Dampak Kenaikan Tarif Pajak Pertambahan Nilai pada Reksa Dana
Walaupun reksa dana adalah objek yang bebas pajak penghasilan ( sesuai dengan apa yang tercantum dalam Undang-Undang (PPh) Perpajakan ), akan tetapi biaya transaksi reksa dana berupa biaya pembelian, biaya pengalihan dan biaya penjualan unit penyertaan reksa dana jadi ikut terdampak akibat kenaikan PPN ini. Pengenaan PPN yang semula 10% meningkat menjadi sebesar 11%. Oleh sebab itu, saat ini investor reksa dana dituntut harus lebih jeli dan lebih cerdas untuk memilih reksa dana terbaik yang lebih minim biaya.
Dampak Kenaikan Tarif Pajak Pertambahan Nilai pada Obligasi
Investor Obligasi dapat berlega hati, karena atas bunga obligasi tidak dikenakan PPN 11%. Malahan sejak 30 Agustus 2021 pemerintah memberikan keringanan Pajak Penghasilan (PPh) atas imbal hasil berupa kupon obligasi bagi investor domestik sebesar 10% dari sebelumnya 15%. Aturan tersebut tertuang di dalam Peraturan Pemerintah Nomor 91 Tahun 2021 tentang Pajak Penghasilan atas Penghasilan Berupa Bunga Obligasi yang Diterima atau Diperoleh Wajib Pajak Dalam Negeri dan Bentuk Usaha Tetap.

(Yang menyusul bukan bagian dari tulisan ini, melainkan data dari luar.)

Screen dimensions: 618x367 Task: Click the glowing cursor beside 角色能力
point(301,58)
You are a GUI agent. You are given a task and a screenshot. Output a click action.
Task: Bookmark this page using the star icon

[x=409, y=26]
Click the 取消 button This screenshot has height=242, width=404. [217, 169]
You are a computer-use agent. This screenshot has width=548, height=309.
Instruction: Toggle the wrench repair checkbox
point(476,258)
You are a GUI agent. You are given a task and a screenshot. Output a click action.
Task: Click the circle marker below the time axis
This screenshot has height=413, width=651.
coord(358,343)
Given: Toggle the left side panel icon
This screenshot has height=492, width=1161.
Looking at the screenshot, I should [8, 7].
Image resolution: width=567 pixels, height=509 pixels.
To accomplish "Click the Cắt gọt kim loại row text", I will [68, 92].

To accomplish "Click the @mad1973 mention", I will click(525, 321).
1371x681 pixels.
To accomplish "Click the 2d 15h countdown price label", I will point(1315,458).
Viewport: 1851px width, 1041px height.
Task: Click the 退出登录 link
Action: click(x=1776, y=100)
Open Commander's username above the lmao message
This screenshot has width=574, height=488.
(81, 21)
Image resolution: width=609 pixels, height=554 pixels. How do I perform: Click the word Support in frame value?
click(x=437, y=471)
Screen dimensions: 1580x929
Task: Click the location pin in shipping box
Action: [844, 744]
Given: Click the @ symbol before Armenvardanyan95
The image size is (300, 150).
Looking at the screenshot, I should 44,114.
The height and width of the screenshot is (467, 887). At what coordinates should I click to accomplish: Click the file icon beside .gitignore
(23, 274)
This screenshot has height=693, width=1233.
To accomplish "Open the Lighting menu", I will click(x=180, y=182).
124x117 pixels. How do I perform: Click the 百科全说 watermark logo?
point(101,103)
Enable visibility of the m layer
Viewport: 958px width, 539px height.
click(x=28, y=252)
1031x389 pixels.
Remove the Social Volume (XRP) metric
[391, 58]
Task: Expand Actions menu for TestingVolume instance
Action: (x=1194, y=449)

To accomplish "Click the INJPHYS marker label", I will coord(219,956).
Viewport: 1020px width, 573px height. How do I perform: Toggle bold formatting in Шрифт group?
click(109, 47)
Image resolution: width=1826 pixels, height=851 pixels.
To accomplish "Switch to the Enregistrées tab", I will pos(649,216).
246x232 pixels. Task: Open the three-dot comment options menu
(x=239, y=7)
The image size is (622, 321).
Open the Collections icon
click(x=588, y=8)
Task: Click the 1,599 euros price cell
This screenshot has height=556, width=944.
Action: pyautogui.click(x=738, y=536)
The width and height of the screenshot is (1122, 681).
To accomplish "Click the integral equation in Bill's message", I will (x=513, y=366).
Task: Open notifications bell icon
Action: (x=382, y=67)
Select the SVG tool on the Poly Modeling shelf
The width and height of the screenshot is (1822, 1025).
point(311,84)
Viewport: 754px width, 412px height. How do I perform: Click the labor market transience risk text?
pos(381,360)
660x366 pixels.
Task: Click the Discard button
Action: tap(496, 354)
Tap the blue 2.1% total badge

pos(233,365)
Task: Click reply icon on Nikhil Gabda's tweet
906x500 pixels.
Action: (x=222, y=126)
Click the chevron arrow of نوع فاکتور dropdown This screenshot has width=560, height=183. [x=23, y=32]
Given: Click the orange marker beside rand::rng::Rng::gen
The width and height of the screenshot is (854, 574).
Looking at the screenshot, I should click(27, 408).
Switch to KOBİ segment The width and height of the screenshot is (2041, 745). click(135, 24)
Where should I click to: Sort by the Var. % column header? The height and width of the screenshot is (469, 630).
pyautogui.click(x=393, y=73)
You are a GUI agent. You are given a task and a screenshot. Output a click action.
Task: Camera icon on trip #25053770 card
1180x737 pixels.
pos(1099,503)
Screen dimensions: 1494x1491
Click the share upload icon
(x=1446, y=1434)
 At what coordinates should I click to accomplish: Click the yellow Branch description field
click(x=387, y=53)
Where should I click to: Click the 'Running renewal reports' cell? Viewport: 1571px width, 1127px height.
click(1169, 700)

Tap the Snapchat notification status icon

Obligasi yang dimaksud di sini adalah surat utang, surat utang negara, dan obligasi daerah yang berjangka waktu lebih dari 12 bulan yang diterbitkan oleh pemerintah atau nonpemerintah, termasuk surat yang diterbitkan berdasarkan prinsip syariah atau sukuk.